The year kicked off with Alison giving a successful Tedx talk at Warwick University on the Urban Buzz; why we need to create bee-friendly cities to benefit both humans and pollinators.
Our work with corporate clients Grosvenor Estates and KPMG allowed us to put some of this thinking into action. We were not only teaching beekeeping in Mayfair and Belgravia but raising awareness with head gardeners from Eaton Square to Canary Wharf about the importance of year-round forage for bees in cities and the need for bee habitats. And by partnering with roofing company Wild about Roofs we were instrumental in getting lavender roofs installed as a retro-fit on Grosvenor properties in Mayfair.
We have also helped a law firm and its gardner to change their planting scheme to begin transforming its large roof terrace into a haven for bees. Will see the initial results in late spring.
We worked more closely with River of Flowers, creating bee pastures, wild flower meadows and fragrant walks on the Clapham Manor housing estate in south London with the help of Lambeth council and some fabulous local residents; young and old.

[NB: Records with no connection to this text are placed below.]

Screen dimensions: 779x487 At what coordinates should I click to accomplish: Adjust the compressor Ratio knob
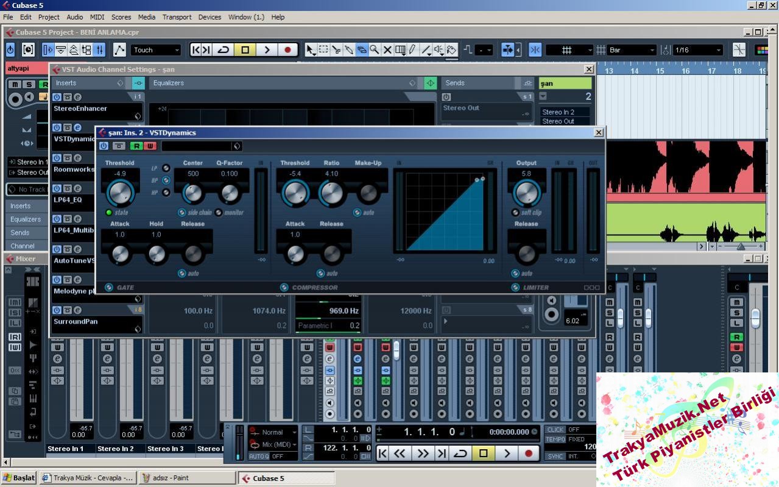(331, 193)
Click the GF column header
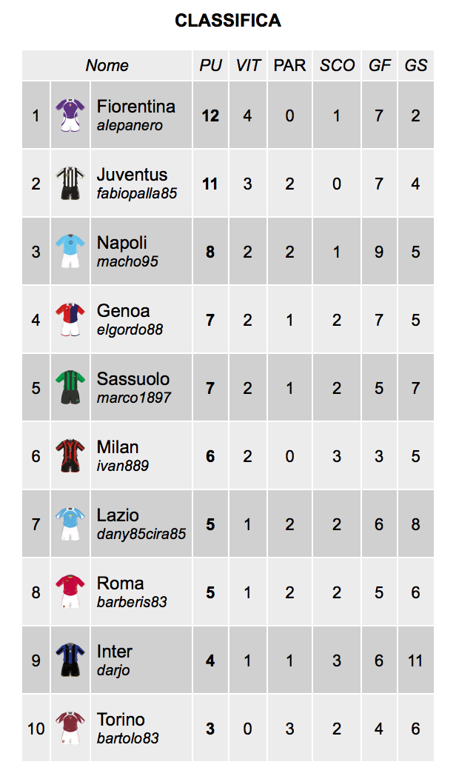This screenshot has height=776, width=456. click(x=379, y=65)
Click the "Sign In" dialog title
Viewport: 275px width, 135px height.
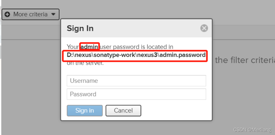pos(80,28)
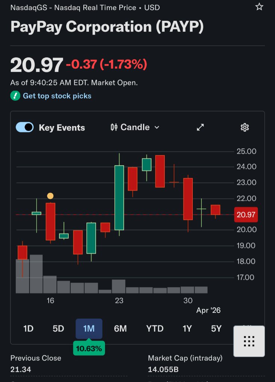Viewport: 275px width, 382px height.
Task: Select the 1M range tab
Action: [89, 329]
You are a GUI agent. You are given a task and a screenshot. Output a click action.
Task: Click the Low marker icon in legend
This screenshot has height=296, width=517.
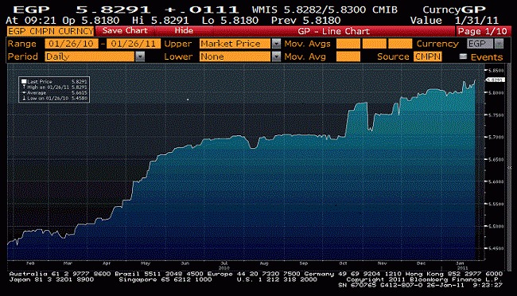pyautogui.click(x=24, y=99)
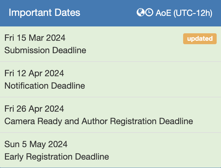The width and height of the screenshot is (221, 168).
Task: Select the Fri 15 Mar 2024 date
Action: (35, 38)
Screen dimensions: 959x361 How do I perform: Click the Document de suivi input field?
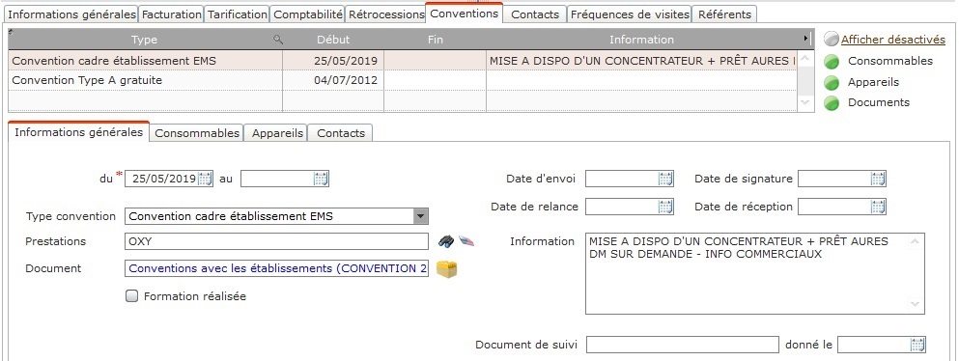click(x=683, y=345)
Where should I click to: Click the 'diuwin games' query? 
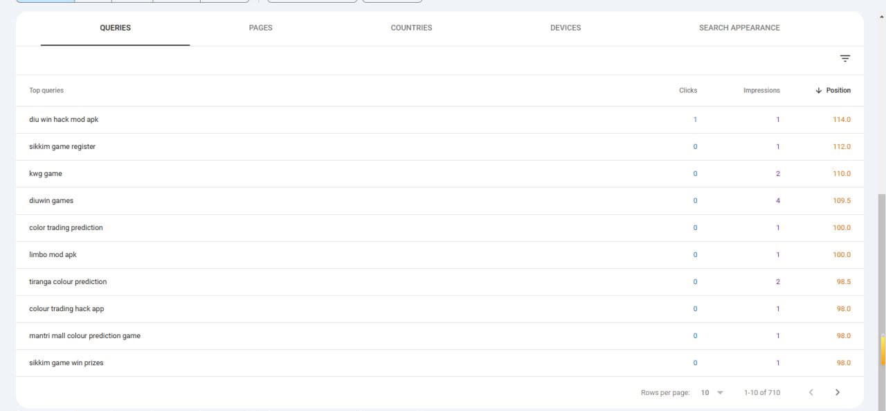[x=51, y=200]
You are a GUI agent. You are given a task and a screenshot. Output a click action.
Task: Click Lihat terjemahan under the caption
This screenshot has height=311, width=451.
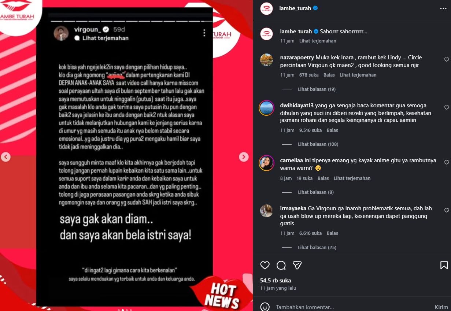318,41
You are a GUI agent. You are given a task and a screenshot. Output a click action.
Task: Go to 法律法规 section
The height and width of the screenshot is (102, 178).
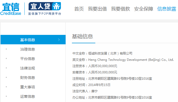pos(28,68)
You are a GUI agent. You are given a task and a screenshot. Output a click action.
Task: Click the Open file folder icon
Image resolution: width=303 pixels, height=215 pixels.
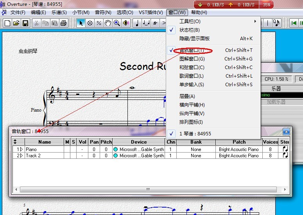pos(16,23)
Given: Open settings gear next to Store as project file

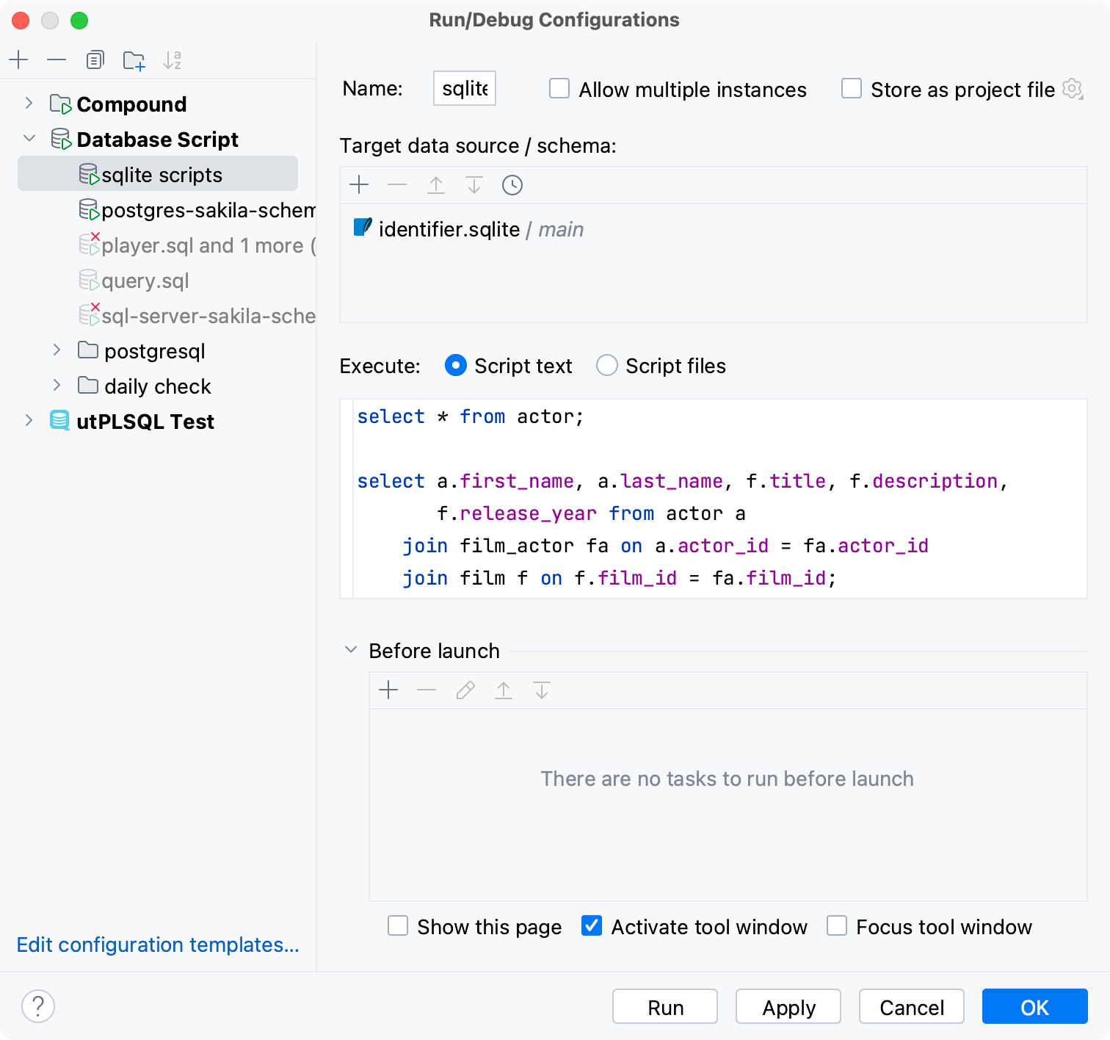Looking at the screenshot, I should click(1073, 89).
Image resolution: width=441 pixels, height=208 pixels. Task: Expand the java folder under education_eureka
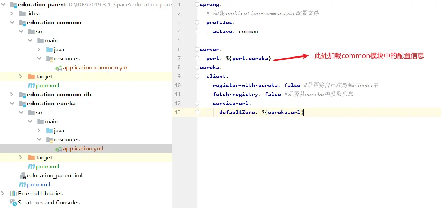tap(39, 130)
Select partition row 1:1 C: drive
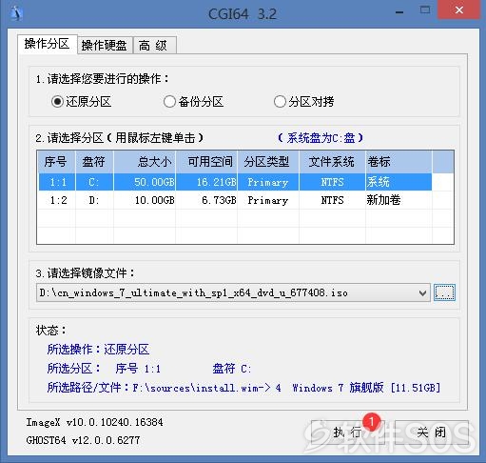 coord(235,182)
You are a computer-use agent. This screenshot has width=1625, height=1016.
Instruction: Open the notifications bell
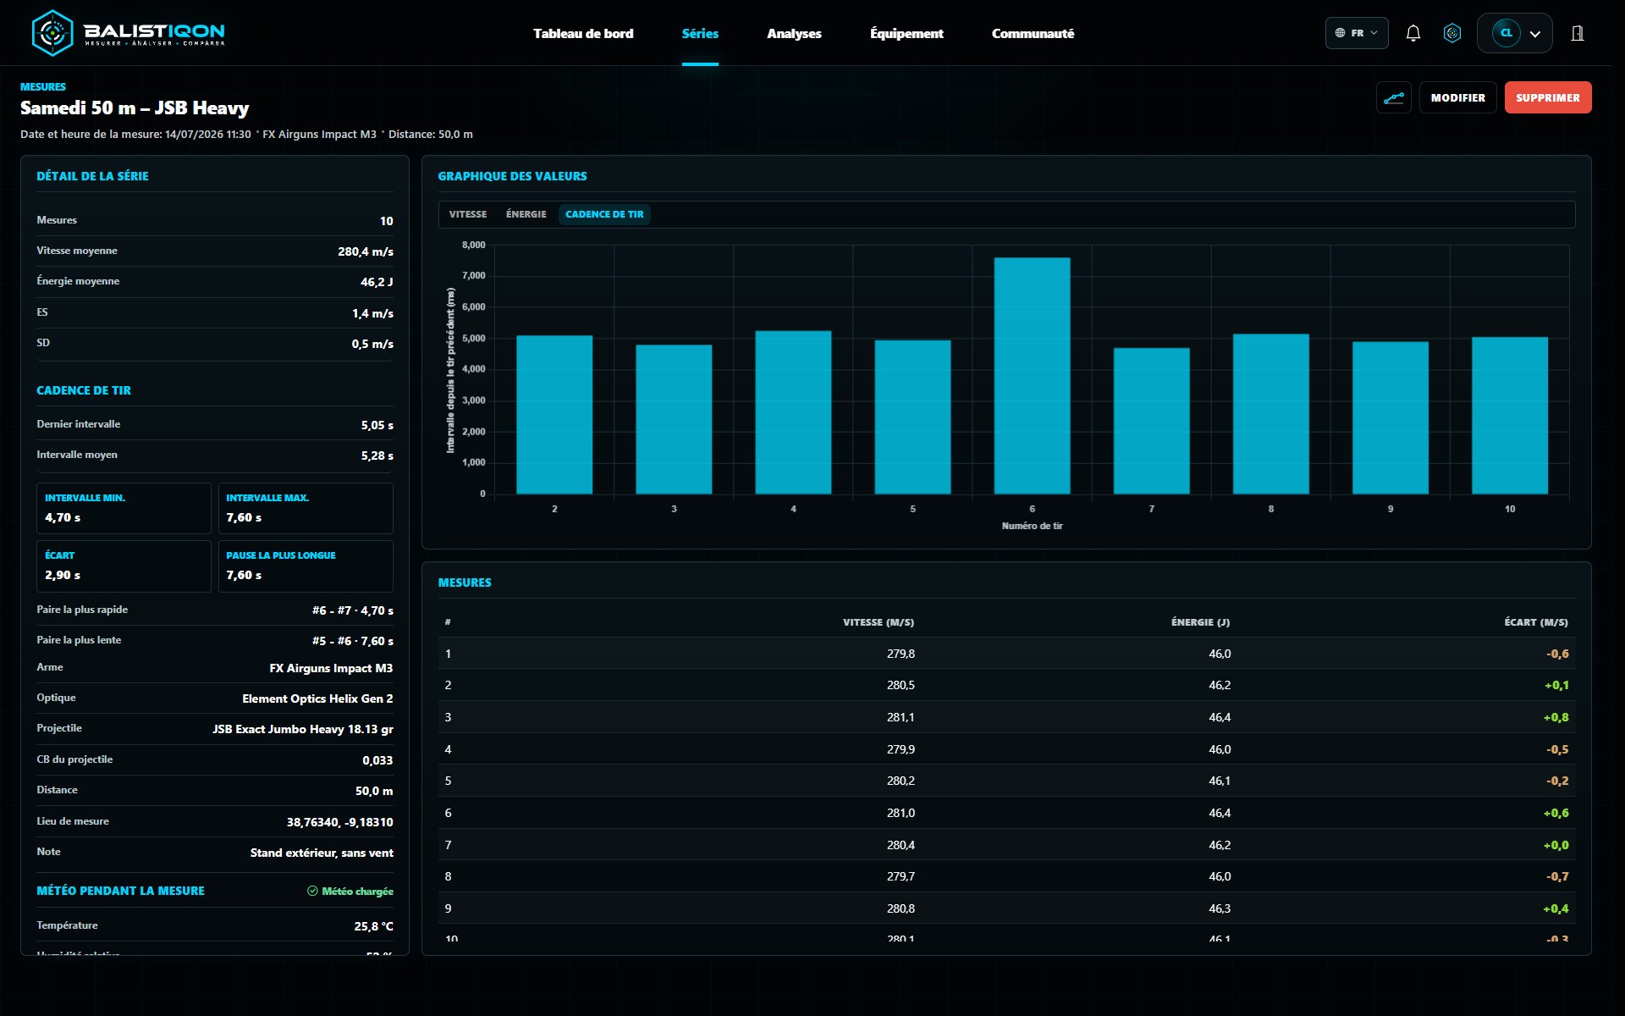pos(1413,33)
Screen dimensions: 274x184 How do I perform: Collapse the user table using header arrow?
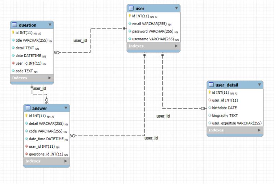[x=176, y=8]

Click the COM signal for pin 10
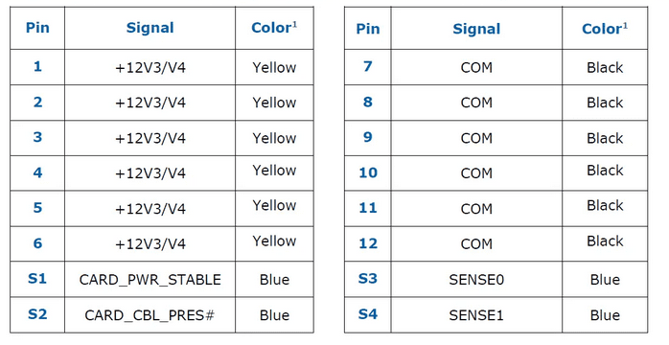point(476,173)
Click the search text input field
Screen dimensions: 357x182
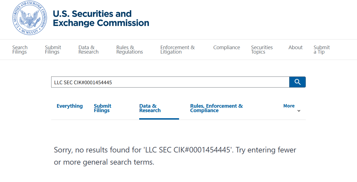(170, 82)
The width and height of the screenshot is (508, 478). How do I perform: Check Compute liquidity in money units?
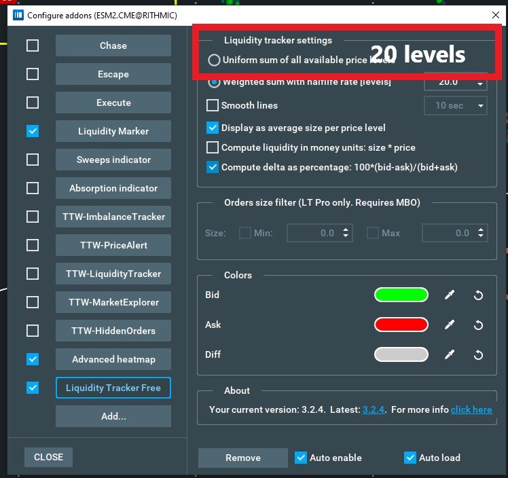[213, 147]
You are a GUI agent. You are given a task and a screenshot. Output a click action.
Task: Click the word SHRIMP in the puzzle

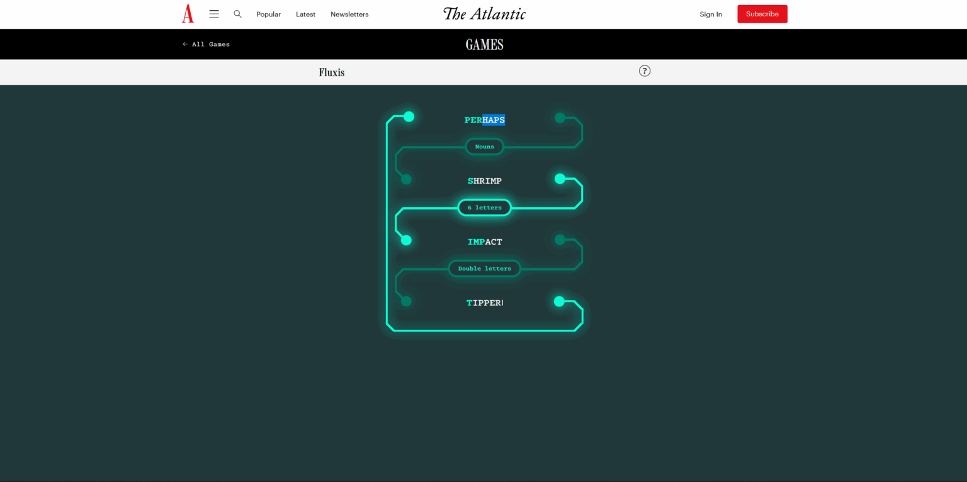484,181
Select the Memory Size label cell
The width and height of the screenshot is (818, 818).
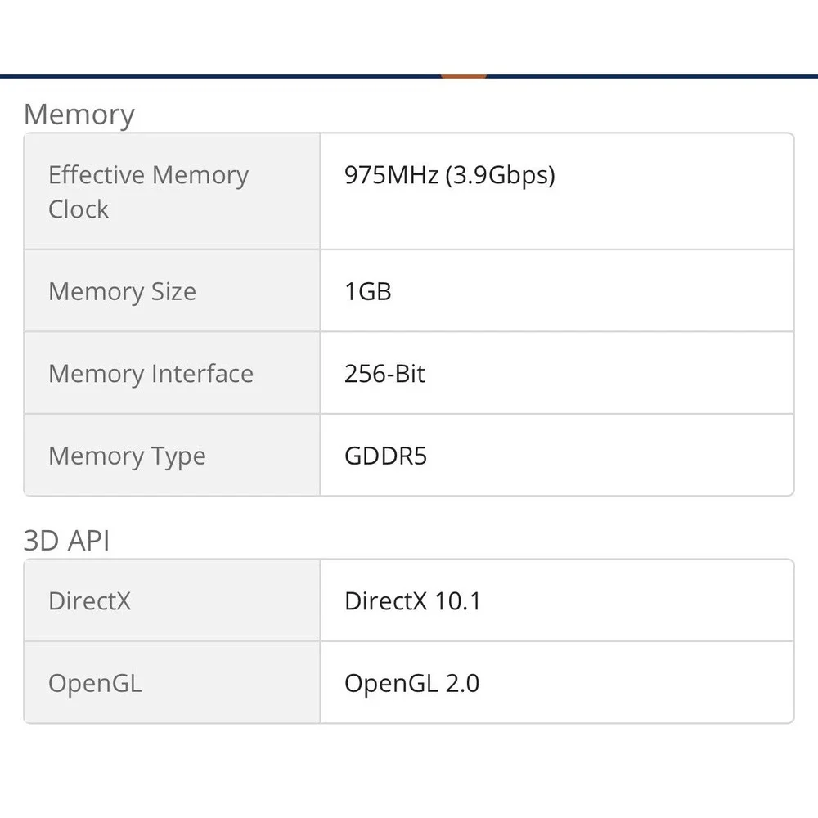pyautogui.click(x=172, y=291)
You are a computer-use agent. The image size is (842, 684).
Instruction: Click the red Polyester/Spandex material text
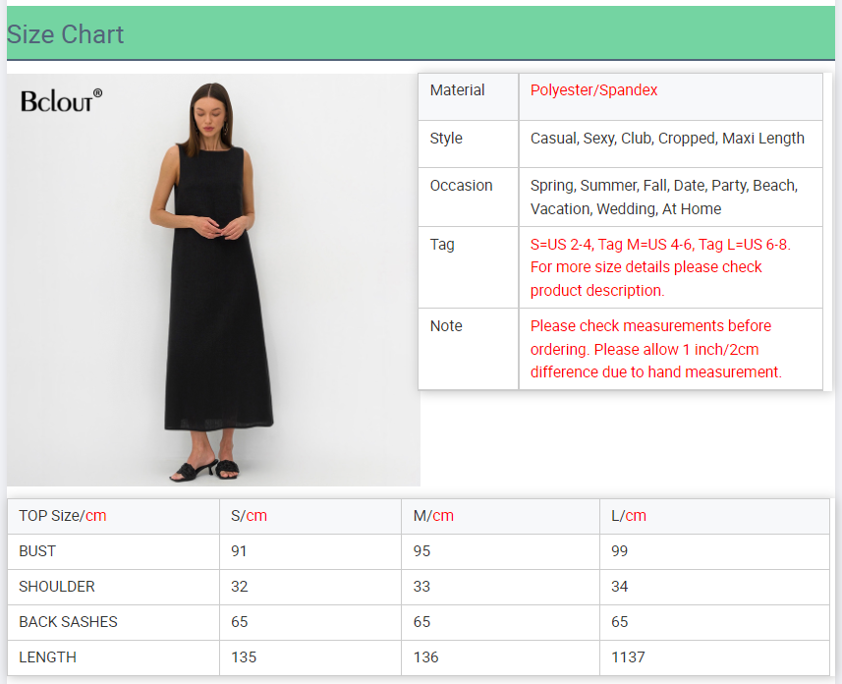pos(593,90)
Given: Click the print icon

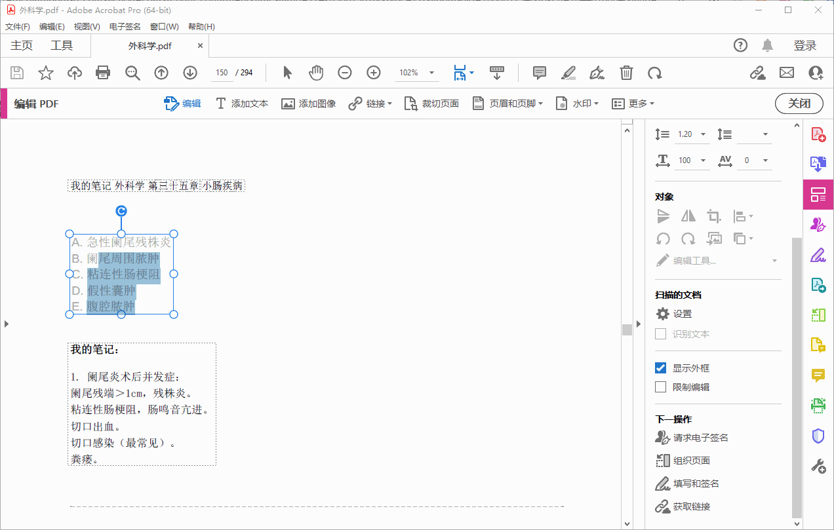Looking at the screenshot, I should pos(103,73).
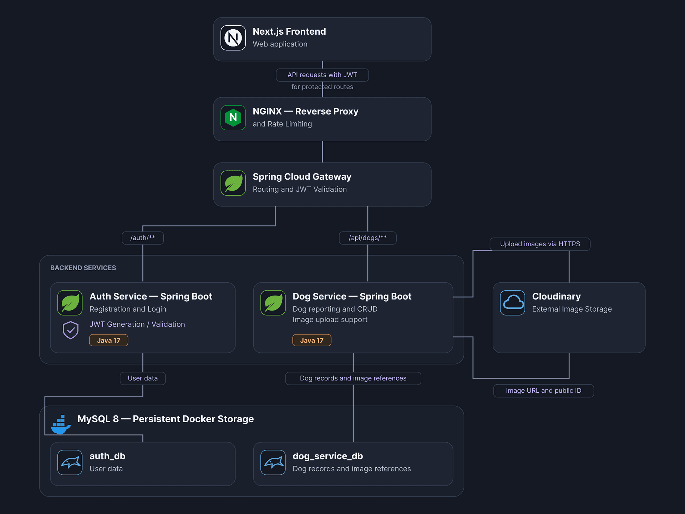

We also created an attractively packaged Urban Bees and River of Flowers pollinator seed mix which will be on sale this coming spring.
Urban Bees continued to support the Honey Club in King’s Cross with meet-the-bees sessions at the Skip Garden for Global Generation’s young people and business members of the Honey Club. Brian also inspired many construction workers on the King’s Cross development with his stories about the amazing workings of the bee hive. Some of which was captured on film.
Taster days at Camley Street Nature Park continued to prove popular. We also ran a few at Regent’s Park this year as well, including one all day out-door course as it was such a warm September day.
The highlight of the year for the bees was without doubt the delightful weather. After a few bad years, the spring and summer of 2014 couldn’t have been better; an early warm spring, followed by a a long, very warm summer that carried into October giving bees the chance to collect an abundance of ivy pollen and nectar before the onset of winter. They also produced copious amounts of delicious honey after the disappointing yields of previous years. As a result, 2014 King’s Cross honey should be available well into next year.
The other good news was the launch of the government’s pollinator strategy. While it fails to call for more independent research into bee-toxic pesticides, and has little clout when it comes to turning the countryside and cities bee-friendly it does make some good suggestions and government produced this great ‘call to action’ video.
We will have to wait and see what impact the first year of the temporary EU ban on some bee-toxic pesticides has had in 2014.